Exercise A: List every person the passage on trust names as an example of someone in your life you might trust or not trust.
Exercise B: Reproduce the part of the passage on trust starting with "Leadership principle #5: Trust" and going on through "trust your team.", word for word.
Exercise C: Take the passage on trust in leadership further from its last sentence, in the same voice.

:: Reading passage

Leadership principle #5: Trust

The momentum and true excellence of your team will not be built without a basis of trust.  Your people must trust you, and you must trust your team.

Simple, but not easy.

The problem is that you’d like trust to be something that you can instill with a little bit of effort, and then not deal much with it after that.  Kind of like setting pay levels, it’s something you often only have to revisit only under exceptional circumstances – but not daily.

There’s two important principles of trust-building:

  1. It’s hard to build.
  2. It’s easy to lose.

Because of this, it’s something you have to pay attention to minute by minute, day by day, week by week, individual by individual.

Think about the people you trust – or don’t trust – in your life.  Your spouse, your kids, your auto mechanic, the checker at your grocery store.  I would hope that you see a much deeper level of trust needed for the people who are closer to your personal life – like your family.  With them you entrust some of your deeper self, because you have higher confidence that they won’t violate that trust.

But what happens when your spouse, for example, does violate that?  It’s a terribly wrenching event, because all of a sudden you have to figure out whether it was a mistake or a permanent change in attitude.

::::
:: Provided records

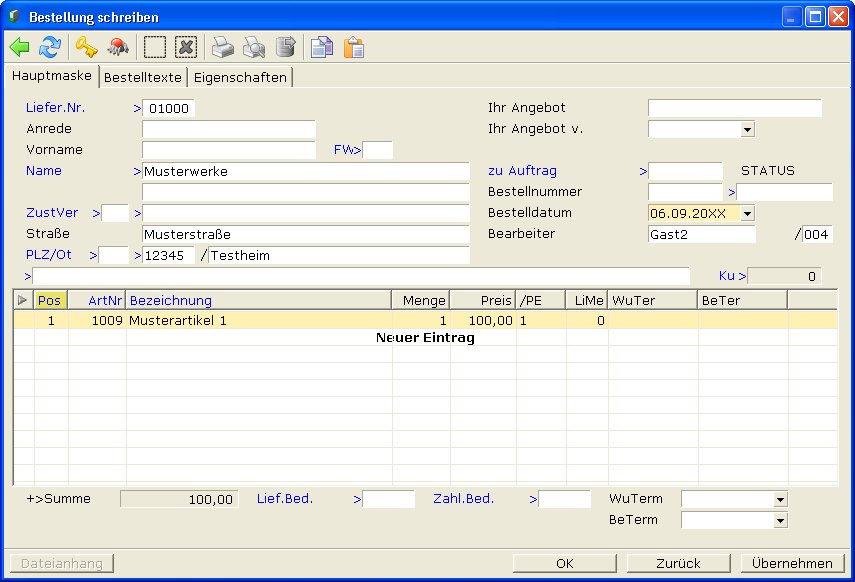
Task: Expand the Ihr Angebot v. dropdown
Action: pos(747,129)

::::
:: Provided records

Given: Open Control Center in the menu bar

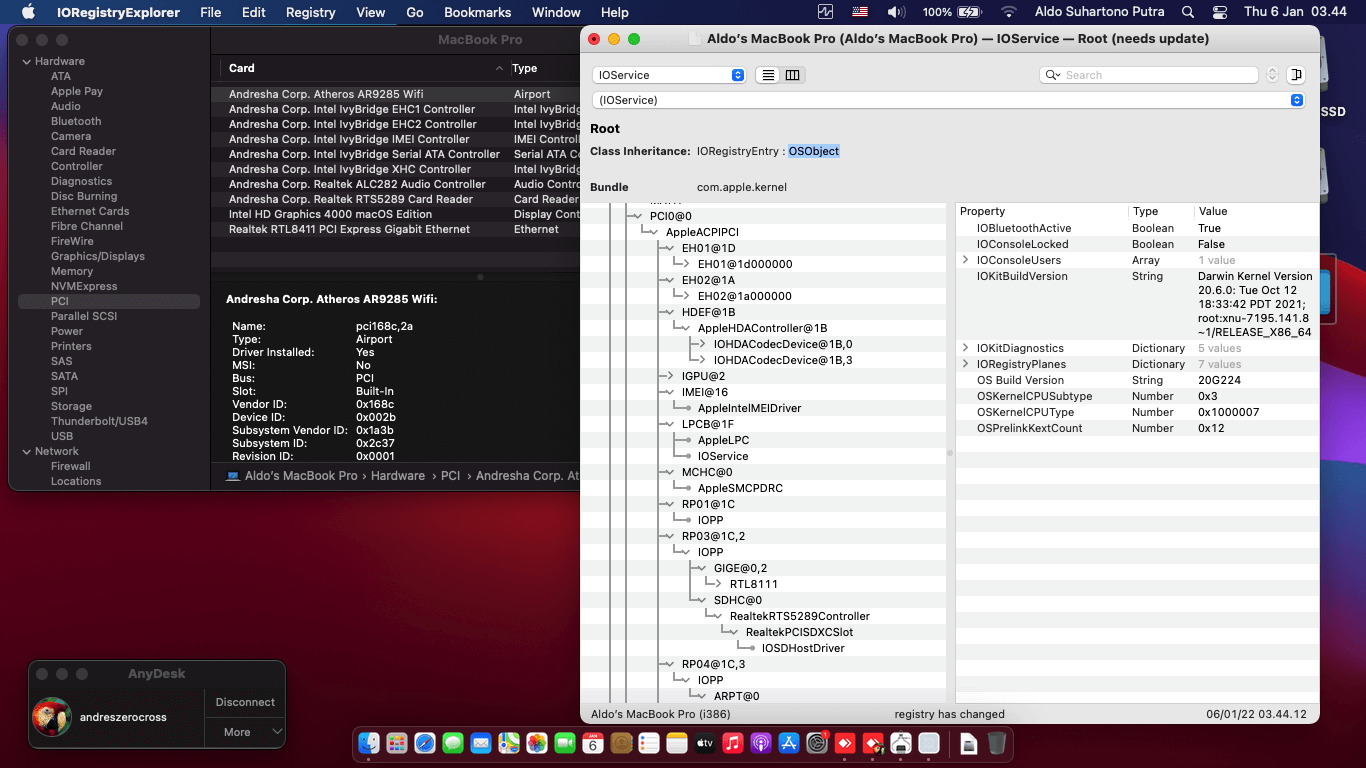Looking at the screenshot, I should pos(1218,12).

::::
:: Provided records

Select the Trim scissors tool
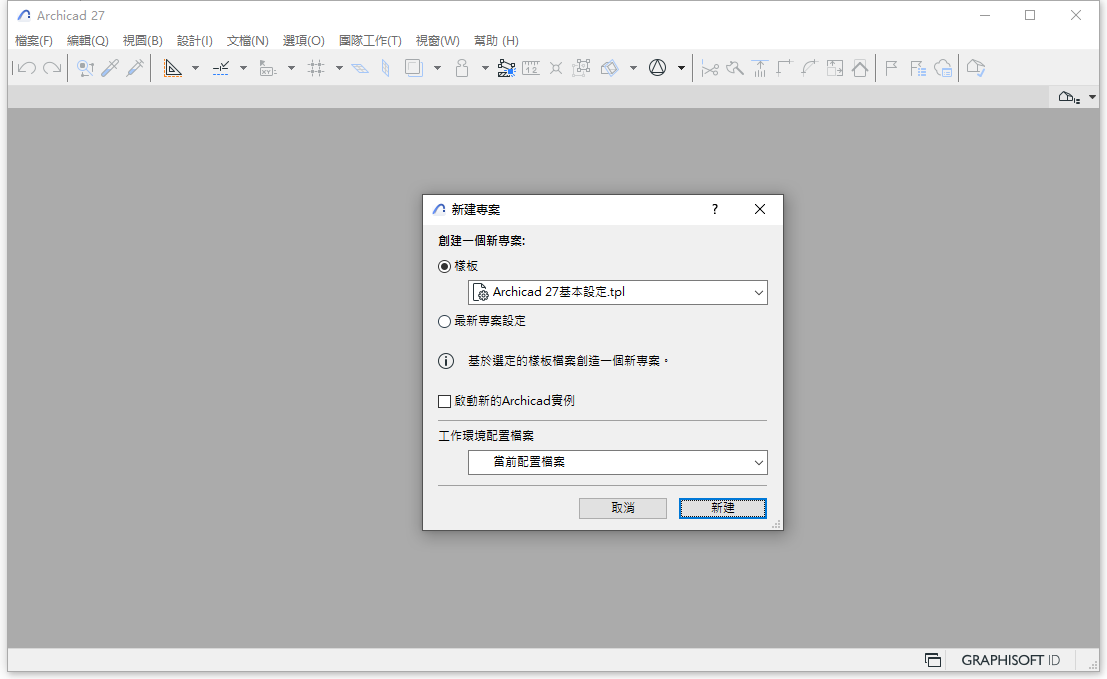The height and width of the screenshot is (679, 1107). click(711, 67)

::::

Task response A: Your spouse, your kids, your auto mechanic, the checker at your grocery store.

Task response B:
Leadership principle #5: Trust

The momentum and true excellence of your team will not be built without a basis of trust.  Your people must trust you, and you must trust your team.

Task response C:
The same goes for your boss.  Over a long period of time, you hopefully will entrust some more personal vulnerabilities around your personal life and career.  If you do, though, you’re always at risk that they might accidentally or intentionally use that information against you, at which point you’ll face some important decisions about why they did that.  Even if it was an accident, you might decide that the risk is too great, and re-impose that face of “professionalism” that we all try to display to others at work.

Trust takes a long time to build, and can be lost in an instant.

As a leader in your organization, this is something that you have to work at constantly.  Every action you make, intentionally or accidentally, actual or perceived, will affect whether your employees trust you.  It can be destroyed in a flash.

Sorry.  That’s the reality.

So why bother?  Without a high level of trust, what you’ll get from your employees is compliance.  At most, you’ll get 80% of their potential productivity – and that takes a LOT of work on your part.

When you move to high levels of trust, employees will give you 100% and beyond.  This is no exaggeration:  They will find resources of energy and creativity that you never knew about, with minimal intervention on your part.  It’s not uncommon to double productivity, or more – especially in jobs where peoples’ initiative and creativity is a main driver of value.

So shift your efforts into building and maintaining trust, and you’ll be able to move away from “managing” your people.  They’ll mostly manage themselves.

It’s worth the investment.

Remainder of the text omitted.